▶ TASK STATEMENT
Duplicate the material exactly, from the line containing "Given: Click info" through the end of the material, both ends included. Leave the pictures out of your answer.

+++

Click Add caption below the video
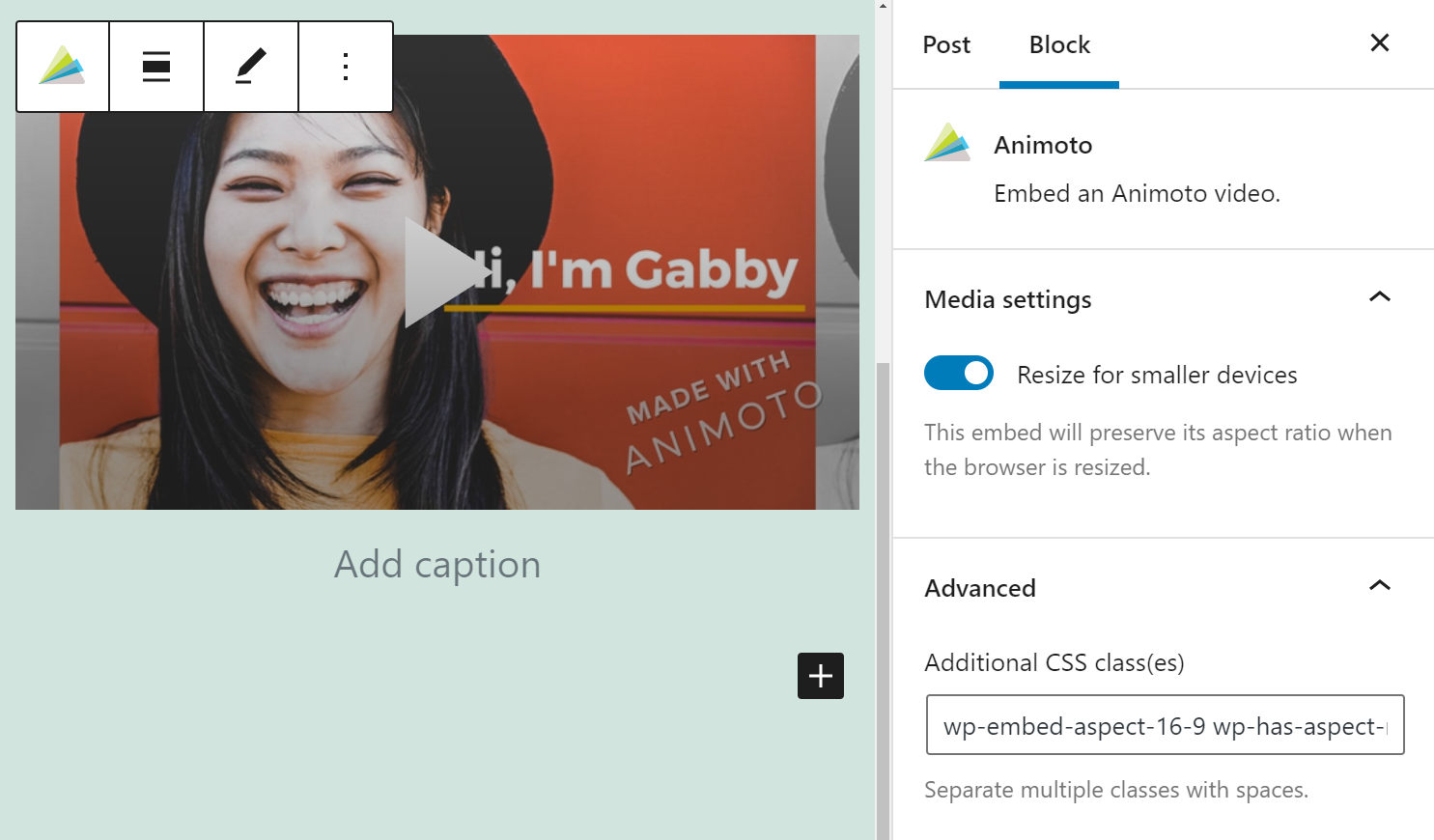1434x840 pixels. point(436,564)
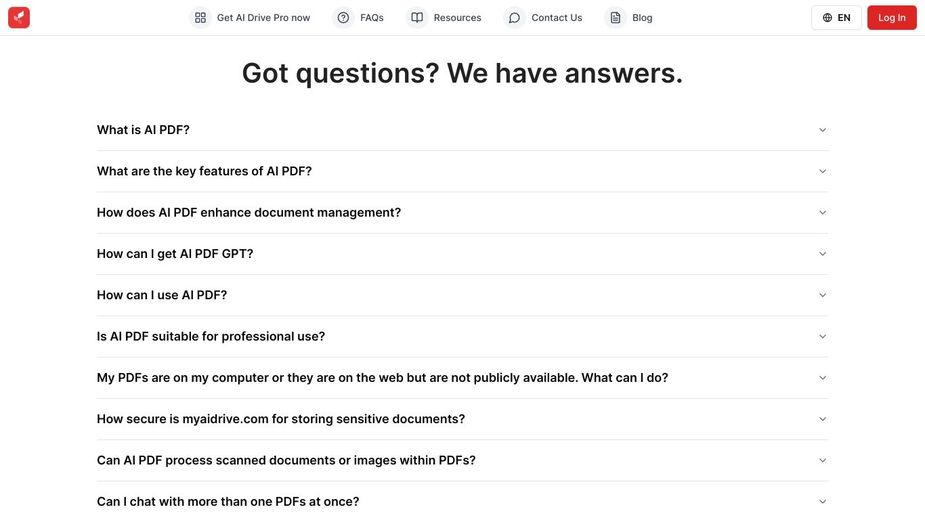925x520 pixels.
Task: Go to the Blog menu item
Action: pos(642,17)
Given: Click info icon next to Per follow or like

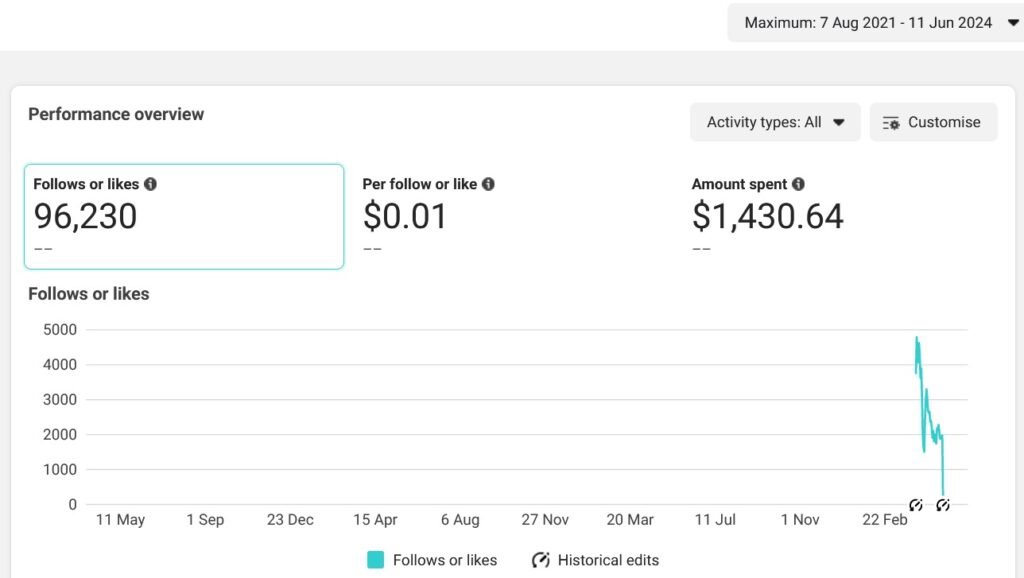Looking at the screenshot, I should pos(488,184).
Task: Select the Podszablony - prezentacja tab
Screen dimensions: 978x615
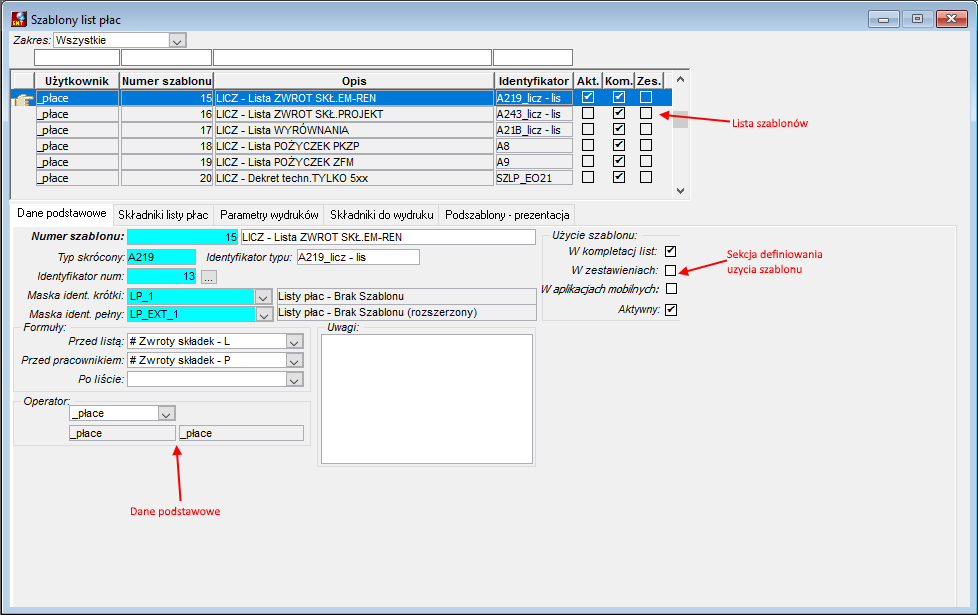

+++

▶ TASK RESULT
Given: Click info icon next to Per follow or like

Looking at the screenshot, I should pos(488,184).
Task: Select the Podszablony - prezentacja tab
Screen dimensions: 978x615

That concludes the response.